The idea is to create a special tax rate that is equal to or higher than the corporate tax rate but lower than the tax rate that applies to wages. That new rate would apply to pass-through business income but with boundaries to prevent it from being used by people whose income from service businesses closely resembles wages.
"If you're an accountant firm and that's clearly income, you'll be taxed an income rate, you won't be taxed a pass-through rate," Mr. Mnuchin said. "If you're a business that's creating manufacturing jobs, you're going to get the benefit of that rate because that's going to be passed through to help create jobs and better wages."
Mr. Mnuchin's remarks, at the Delivering Alpha conference in New York, offered new detail on how the administration and Congress may tailor new rules for partnerships, limited liability companies and other pass-through firms that account for a majority of U.S. business income.
A Treasury spokesman declined to provide additional detail.
Unlike corporations, whose taxable investors have to pay taxes on capital gains and dividends while the company itself pays corporate income tax, there is just one layer of tax on pass-through businesses.
Under a system like the one Mr. Mnuchin described, the owners of an accounting partnership would pay the individual tax rate on both their salaries and their partnership distributions. But the owners of a manufacturing partnership would pay the individual tax rate on their salaries and the special, lower rate on their profits.
The details are crucial, because they will help determine which businesses win and which lose from the tax plan Republicans aim to push through Congress this year.

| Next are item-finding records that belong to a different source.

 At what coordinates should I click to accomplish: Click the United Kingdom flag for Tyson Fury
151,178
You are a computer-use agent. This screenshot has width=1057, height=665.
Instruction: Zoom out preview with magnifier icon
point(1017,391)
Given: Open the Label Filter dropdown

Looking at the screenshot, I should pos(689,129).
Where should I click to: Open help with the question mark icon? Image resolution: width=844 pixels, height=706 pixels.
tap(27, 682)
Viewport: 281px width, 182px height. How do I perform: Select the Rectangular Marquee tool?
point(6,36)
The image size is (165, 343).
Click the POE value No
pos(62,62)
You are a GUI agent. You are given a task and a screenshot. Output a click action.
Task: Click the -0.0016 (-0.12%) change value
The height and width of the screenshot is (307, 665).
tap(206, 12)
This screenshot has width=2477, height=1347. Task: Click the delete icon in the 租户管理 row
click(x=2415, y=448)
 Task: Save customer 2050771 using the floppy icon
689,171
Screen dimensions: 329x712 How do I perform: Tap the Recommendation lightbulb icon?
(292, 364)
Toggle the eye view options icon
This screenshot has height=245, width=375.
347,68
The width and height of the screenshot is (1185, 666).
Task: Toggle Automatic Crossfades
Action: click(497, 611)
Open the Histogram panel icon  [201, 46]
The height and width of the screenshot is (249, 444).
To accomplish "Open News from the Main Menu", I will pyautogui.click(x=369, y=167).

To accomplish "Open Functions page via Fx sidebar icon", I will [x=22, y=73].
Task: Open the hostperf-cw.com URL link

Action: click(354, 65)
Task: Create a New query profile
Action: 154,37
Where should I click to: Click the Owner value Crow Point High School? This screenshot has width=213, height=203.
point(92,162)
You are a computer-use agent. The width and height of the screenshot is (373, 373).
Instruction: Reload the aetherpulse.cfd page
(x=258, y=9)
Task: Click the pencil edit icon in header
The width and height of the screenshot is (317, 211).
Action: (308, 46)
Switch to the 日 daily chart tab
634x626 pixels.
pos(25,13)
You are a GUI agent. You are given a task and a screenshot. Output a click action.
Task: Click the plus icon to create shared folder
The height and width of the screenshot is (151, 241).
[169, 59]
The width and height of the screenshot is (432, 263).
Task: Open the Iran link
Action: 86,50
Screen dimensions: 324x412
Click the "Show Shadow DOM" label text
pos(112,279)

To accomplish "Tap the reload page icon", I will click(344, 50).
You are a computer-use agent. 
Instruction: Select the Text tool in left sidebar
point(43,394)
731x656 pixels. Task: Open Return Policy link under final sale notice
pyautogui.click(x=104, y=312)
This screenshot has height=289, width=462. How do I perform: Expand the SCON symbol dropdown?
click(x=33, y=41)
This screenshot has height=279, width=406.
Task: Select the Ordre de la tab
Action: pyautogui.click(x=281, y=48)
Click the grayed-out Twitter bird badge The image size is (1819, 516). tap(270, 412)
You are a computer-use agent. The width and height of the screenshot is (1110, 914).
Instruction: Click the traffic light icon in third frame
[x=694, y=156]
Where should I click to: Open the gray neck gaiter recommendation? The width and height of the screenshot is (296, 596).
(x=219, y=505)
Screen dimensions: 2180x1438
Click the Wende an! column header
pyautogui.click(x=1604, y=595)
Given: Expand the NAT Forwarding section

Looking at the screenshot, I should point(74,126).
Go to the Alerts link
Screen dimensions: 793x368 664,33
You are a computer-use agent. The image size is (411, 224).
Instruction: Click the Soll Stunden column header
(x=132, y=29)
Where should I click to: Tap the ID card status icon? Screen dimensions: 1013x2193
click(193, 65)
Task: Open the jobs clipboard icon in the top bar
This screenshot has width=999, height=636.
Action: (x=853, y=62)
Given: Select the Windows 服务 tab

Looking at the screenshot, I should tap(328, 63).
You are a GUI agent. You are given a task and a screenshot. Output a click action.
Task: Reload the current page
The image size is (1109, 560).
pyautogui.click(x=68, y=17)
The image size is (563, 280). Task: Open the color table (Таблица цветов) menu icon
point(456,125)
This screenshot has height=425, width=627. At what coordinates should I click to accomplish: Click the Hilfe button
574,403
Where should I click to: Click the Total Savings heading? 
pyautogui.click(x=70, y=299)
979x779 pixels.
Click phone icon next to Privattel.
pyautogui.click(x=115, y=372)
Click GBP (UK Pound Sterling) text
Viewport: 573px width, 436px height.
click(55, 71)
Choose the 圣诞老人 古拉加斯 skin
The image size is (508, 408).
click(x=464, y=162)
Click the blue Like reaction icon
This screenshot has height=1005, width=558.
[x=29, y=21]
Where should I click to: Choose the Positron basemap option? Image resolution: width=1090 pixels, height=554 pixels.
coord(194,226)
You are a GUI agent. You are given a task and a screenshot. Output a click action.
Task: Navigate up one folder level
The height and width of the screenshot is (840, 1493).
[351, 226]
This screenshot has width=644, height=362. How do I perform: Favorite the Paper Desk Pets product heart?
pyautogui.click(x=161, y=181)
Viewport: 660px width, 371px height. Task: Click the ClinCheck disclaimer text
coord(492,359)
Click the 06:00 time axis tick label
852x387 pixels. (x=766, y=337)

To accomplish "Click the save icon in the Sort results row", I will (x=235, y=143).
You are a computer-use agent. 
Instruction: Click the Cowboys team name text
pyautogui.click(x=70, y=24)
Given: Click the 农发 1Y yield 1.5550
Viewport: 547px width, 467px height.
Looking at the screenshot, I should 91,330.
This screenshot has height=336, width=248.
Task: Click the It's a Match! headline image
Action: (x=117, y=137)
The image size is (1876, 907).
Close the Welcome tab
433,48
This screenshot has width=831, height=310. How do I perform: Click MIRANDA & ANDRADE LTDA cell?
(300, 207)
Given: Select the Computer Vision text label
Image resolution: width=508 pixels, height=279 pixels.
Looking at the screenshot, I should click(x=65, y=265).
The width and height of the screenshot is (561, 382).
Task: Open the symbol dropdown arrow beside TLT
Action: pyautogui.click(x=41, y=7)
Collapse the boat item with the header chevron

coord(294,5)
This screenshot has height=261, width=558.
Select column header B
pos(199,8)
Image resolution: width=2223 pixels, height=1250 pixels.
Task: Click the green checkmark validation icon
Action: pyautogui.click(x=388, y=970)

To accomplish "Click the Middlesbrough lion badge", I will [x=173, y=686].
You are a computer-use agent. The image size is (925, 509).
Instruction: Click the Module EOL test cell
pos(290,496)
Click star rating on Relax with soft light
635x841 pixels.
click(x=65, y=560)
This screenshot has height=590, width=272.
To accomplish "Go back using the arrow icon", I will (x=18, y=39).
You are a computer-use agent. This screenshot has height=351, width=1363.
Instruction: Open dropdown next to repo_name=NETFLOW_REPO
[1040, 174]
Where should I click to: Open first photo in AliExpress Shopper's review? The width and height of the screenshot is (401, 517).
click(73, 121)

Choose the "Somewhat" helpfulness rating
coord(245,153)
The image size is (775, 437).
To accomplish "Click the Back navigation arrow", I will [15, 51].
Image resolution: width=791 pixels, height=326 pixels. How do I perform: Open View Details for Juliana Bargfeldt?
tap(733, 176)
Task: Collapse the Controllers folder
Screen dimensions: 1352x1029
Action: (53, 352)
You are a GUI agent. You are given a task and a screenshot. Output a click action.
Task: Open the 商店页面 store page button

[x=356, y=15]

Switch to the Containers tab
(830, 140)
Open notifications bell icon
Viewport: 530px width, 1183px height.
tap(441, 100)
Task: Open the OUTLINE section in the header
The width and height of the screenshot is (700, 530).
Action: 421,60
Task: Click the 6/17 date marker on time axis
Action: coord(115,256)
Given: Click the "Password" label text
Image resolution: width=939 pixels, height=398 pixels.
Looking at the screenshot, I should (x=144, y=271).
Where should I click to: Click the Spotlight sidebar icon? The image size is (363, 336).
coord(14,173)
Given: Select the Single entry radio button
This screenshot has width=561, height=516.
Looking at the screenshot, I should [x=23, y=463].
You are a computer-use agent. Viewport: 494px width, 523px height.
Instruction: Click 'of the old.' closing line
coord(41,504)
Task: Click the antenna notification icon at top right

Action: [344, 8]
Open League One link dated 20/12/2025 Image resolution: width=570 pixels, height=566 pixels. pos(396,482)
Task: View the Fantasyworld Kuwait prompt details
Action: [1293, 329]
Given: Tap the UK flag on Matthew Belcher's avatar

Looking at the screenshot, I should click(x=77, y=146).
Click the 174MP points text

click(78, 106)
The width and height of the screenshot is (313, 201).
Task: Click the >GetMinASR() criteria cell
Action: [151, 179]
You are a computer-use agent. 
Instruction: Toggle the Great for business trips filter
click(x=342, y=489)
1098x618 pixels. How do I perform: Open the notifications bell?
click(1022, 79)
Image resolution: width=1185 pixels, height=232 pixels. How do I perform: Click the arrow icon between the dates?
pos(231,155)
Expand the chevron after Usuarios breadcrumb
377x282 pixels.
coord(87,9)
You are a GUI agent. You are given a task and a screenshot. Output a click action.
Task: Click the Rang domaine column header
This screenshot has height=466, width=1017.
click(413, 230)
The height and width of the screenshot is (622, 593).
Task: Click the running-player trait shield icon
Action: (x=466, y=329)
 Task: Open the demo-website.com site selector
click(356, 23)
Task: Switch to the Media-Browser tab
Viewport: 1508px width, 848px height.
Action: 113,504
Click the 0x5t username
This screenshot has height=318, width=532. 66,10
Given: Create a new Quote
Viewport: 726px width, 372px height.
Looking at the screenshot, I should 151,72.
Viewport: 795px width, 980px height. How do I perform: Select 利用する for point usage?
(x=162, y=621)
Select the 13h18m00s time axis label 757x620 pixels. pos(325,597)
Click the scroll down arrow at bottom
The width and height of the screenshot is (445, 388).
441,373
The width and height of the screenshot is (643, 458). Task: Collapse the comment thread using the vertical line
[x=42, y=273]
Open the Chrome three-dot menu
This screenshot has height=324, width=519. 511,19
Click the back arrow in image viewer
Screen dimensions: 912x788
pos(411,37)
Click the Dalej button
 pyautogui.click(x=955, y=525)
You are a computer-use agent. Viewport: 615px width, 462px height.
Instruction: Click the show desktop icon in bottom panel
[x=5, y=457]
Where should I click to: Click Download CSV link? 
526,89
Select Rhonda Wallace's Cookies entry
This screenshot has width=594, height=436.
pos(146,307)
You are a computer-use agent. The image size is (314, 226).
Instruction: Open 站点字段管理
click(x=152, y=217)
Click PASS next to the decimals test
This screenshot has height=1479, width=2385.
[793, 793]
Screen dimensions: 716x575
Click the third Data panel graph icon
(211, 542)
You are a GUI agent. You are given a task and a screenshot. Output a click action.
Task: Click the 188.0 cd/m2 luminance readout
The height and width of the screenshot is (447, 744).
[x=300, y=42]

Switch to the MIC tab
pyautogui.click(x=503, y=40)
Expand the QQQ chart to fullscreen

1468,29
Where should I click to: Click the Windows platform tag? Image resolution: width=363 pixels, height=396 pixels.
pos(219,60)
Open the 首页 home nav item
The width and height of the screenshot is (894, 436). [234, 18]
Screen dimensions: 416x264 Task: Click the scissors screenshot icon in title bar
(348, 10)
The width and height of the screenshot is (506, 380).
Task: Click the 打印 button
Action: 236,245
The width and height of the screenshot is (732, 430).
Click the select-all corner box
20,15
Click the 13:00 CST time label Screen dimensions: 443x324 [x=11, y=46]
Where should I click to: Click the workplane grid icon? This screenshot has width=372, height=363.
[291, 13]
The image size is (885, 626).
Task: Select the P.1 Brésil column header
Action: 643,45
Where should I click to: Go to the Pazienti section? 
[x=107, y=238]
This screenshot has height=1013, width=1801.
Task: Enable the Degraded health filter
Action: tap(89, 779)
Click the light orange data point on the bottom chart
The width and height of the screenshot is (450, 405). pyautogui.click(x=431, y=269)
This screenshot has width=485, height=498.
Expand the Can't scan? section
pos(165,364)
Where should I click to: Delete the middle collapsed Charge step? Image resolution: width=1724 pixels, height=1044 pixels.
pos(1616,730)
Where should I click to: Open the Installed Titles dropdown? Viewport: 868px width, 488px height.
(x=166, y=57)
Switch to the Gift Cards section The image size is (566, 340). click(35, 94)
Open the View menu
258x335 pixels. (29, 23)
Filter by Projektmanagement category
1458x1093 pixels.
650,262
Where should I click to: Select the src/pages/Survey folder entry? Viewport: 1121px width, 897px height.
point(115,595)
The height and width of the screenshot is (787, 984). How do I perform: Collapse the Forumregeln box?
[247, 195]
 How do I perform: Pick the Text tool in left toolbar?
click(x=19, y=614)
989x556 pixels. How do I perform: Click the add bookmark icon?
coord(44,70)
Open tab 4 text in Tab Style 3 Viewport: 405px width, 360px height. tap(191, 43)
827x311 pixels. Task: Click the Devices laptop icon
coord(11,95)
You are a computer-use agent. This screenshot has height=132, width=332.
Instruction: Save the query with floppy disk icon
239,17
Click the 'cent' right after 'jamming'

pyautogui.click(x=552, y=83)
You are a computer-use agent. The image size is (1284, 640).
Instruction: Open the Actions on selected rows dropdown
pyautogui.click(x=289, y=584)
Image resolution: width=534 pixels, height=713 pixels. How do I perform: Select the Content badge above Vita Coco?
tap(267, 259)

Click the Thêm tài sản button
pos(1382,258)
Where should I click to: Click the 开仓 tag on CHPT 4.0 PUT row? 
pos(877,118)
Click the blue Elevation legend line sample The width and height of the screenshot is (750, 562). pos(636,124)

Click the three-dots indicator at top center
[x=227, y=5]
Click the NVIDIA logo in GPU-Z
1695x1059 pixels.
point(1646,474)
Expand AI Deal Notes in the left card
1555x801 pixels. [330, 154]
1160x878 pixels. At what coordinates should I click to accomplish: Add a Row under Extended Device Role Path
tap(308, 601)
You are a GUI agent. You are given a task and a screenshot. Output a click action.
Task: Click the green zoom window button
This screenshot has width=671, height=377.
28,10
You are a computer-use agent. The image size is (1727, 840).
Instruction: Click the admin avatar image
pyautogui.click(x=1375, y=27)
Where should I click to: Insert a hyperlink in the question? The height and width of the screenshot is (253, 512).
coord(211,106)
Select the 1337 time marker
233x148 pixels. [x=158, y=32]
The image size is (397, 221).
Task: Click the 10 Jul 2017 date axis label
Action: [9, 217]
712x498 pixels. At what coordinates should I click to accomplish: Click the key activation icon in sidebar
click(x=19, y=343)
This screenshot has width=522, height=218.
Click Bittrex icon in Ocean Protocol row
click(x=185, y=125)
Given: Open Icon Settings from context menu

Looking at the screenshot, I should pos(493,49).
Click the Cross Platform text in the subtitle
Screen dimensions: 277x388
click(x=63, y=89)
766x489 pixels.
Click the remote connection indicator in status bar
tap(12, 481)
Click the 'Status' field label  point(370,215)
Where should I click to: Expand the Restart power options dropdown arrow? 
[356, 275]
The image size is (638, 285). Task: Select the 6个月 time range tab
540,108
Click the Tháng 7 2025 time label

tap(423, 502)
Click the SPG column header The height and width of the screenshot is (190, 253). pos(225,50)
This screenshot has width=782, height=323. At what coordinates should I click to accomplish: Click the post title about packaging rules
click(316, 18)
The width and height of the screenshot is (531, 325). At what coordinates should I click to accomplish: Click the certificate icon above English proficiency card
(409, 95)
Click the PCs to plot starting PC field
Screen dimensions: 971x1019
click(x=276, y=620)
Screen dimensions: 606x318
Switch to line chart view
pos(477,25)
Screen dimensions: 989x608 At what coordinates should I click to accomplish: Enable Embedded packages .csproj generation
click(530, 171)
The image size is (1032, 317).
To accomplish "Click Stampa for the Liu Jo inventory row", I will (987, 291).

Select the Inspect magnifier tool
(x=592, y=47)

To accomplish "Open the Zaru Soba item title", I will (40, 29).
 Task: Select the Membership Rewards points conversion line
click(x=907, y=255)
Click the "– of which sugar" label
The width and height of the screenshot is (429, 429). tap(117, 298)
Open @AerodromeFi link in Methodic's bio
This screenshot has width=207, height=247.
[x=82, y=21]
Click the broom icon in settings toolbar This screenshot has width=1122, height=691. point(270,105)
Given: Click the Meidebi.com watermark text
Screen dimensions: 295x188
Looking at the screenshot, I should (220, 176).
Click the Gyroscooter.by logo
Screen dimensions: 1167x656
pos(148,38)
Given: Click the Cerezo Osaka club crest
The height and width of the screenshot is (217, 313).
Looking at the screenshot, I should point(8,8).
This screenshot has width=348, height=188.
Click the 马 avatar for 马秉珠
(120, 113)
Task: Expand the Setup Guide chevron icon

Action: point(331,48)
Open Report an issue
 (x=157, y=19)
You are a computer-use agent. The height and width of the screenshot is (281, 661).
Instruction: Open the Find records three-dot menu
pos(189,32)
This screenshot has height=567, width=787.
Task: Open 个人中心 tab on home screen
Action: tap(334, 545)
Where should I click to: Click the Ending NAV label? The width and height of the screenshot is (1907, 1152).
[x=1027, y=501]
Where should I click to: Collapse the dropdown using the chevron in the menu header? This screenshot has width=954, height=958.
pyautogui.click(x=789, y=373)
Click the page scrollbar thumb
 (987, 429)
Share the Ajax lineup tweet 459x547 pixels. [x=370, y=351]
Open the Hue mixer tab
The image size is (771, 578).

At the National Federation of Independent Business, the influential trade group for small businesses and pass-throughs, "everybody's eyes kind of popped out" when they heard Mr. Mnuchin's comments, said Brad Close, senior vice president for advocacy.
"We just think that's bad government policy, for sure," he said. "It picks winners and losers based on industry type, and we just think that's a terrible way to go for tax reform."
It could be a challenge to define which companies get the lower tax rate Republicans are planning and which owners of companies would continue paying higher individual tax rates on their business income. Creating that distinction would cut against another Republican goal for the tax code: simplification. Possibly affected industries include law, engineering, medicine, finance, architecture and consulting.
"Trying to define a service business is challenging because all businesses use a combination of services, capital and entrepreneurship," said Steve Rosenthal, a tax lawyer and senior fellow at the Tax Policy Center in Washington. "Rigid lists are easy to exploit. As a former tax planner, that's what we did. You give us a bright line, and we make sure to fall on one side or the other."
Rep. Kevin Brady (R., Texas), chairman of the House Ways and Means Committee, said last week that policy makers want to lower the tax rates on corporations and pass-through businesses by the same percentage. If the corporate rate is reduced from 35% to the low 20s, that suggests a pass-through tax rate in the high 20s.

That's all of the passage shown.